A Medicare intermediary must make interim payments to participating providers “no less often than monthly.” 42 C.F.R. § 405.-454(b). Payments may be withheld from a provider only when the intermediary has determined that a provider has been overpaid and when the provider has been given notice of such overpayment. 42 C.F.R. § 405.370. MRS alleges that interim payments were withheld when neither of these conditions were satisfied. On June 1, 1985, MRS was terminated as a Medicare provider; the record does not indicate when MRS was recerti-fied. Blue Cross did issue payments to MRS *836post-termination. It does not, however, consider these payments to be interim payments, which would be subject to the requirements of 42 C.F.R. §§ 405.454(b) and 405.370, because interim payments are made only to participating providers. After its termination, MRS was no longer a participating provider.
V.
The Board’s decision upholding the intermediary’s adjustments was neither arbitrary, capricious, nor contrary to law and was supported by substantial evidence. We therefore AFFIRM the judgment of the District Court, which affirmed the Board’s decision.

. MRS also provided these services at two of its own outpatient clinics.

. MRS was terminated from the Medicare program by the Health Care Financing Administration, which administers the program for the Secretary, on June 1, 1985 for non-compliance with provider participation requirements. MRS later reentered the Medicare program.

. The law was subsequently changed and rehabilitation agencies may now bill Medicaid directly. Hearing Tr. 12/3/92 at 8.

. Any citations to the Code of Federal Regulations will be to the regulations in effect at the time of the 1984 and 1985 cost reports.

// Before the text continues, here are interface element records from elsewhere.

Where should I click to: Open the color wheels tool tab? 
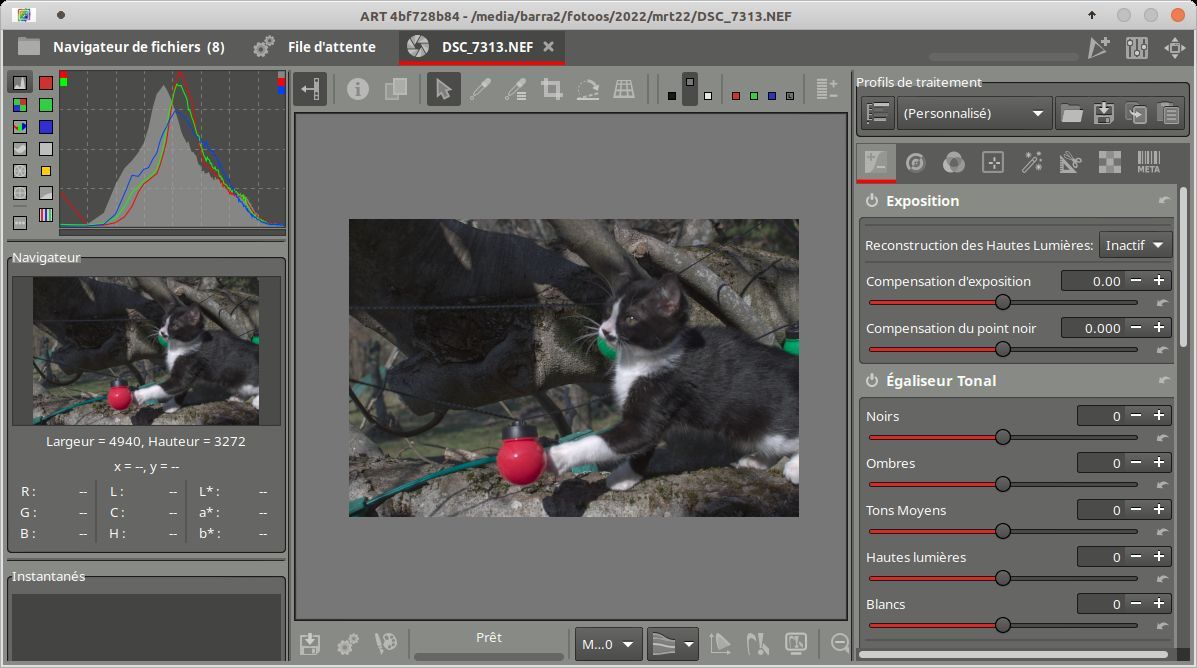coord(953,162)
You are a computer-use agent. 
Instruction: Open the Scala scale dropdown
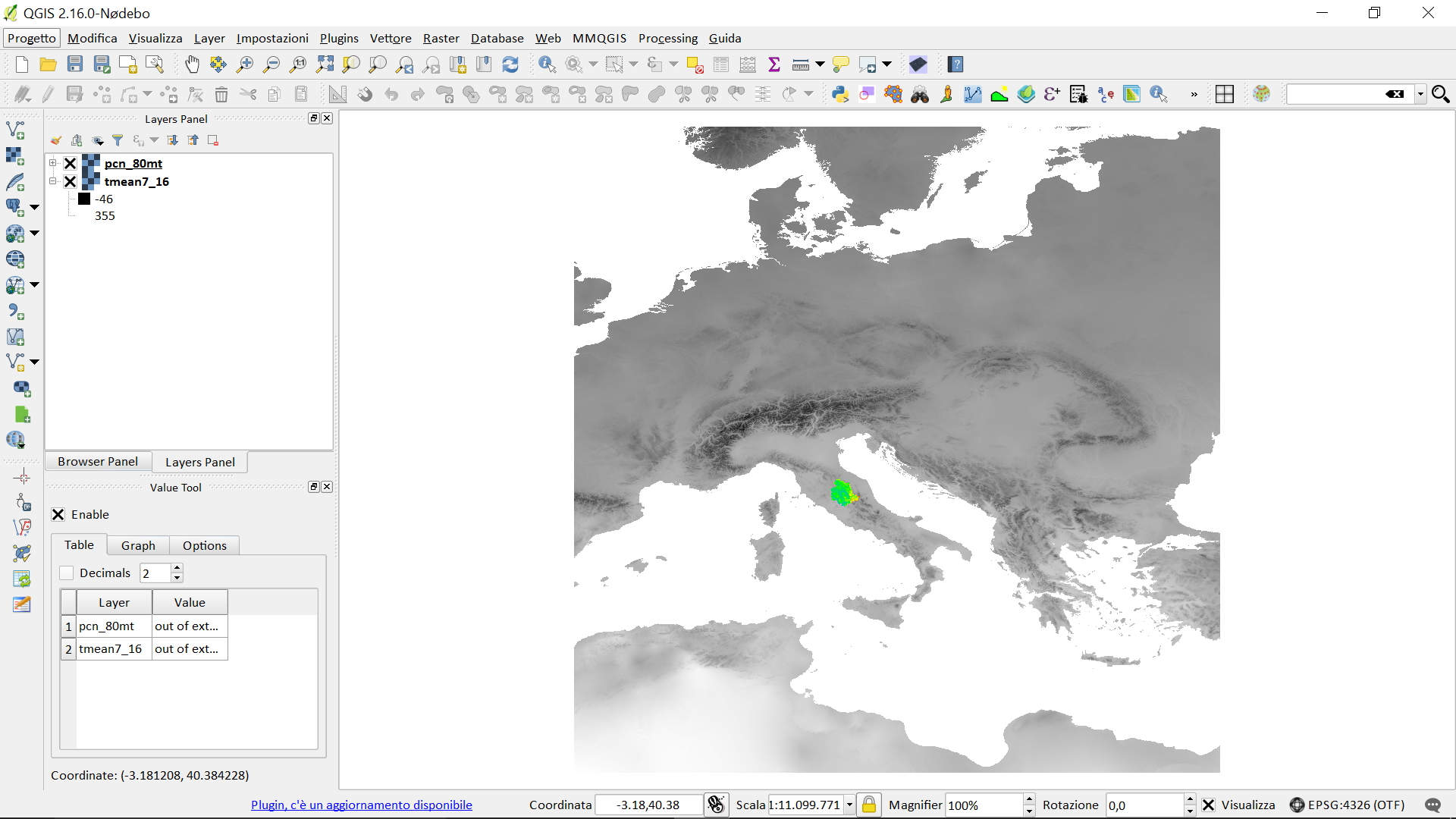[849, 805]
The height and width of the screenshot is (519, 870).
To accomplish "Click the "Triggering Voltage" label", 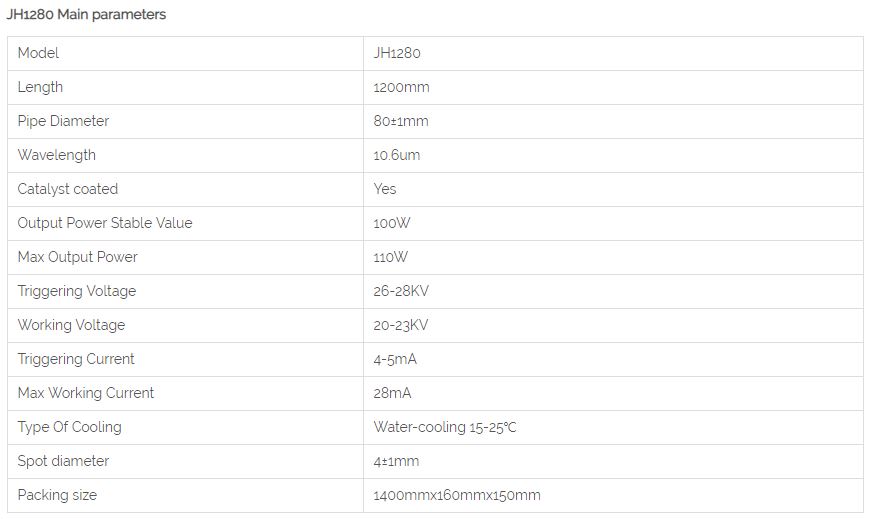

. § 312. INDIGENT OR MEDICALLY INDIGENT PATIENTS
Providers can deem Medicare beneficiaries indigent or medically indigent when such individuals have also been determined eligible for Medicaid as either categorically needy individuals or medically needy individuals, respectively-
Manual, § 312.

. § 310. REASONABLE COLLECTION EFFORT.
To be considered a reasonable collection effort, a provider’s effort to collect Medicare deductible and coinsurance amount must be similar to the effort the provider puts forth to collect comparable amounts from non-Medicare patients. It must involve the issuance of a bill :.. to the party responsible for the patient’s personal financial obligations. It also includes other actions such as subsequent billings, collection letters and telephone calls or personal contacts with this party which constitute a genuine, rather than a token, collection effort. The provider’s collection effort may include using or threatening to use court action to obtain payment.
Manual, § 10.

. We note that MRS, which operates two outpatient clinics, is also a provider of Part A services. The services at issue here, however, fall under Part B.

. "Total charges” consist of all charges for a type of service, including Medicare charges, Medicaid charges, and private insurance charges. "Total *835Medicare charges” refer to charges to beneficiaries that are covered by Medicare.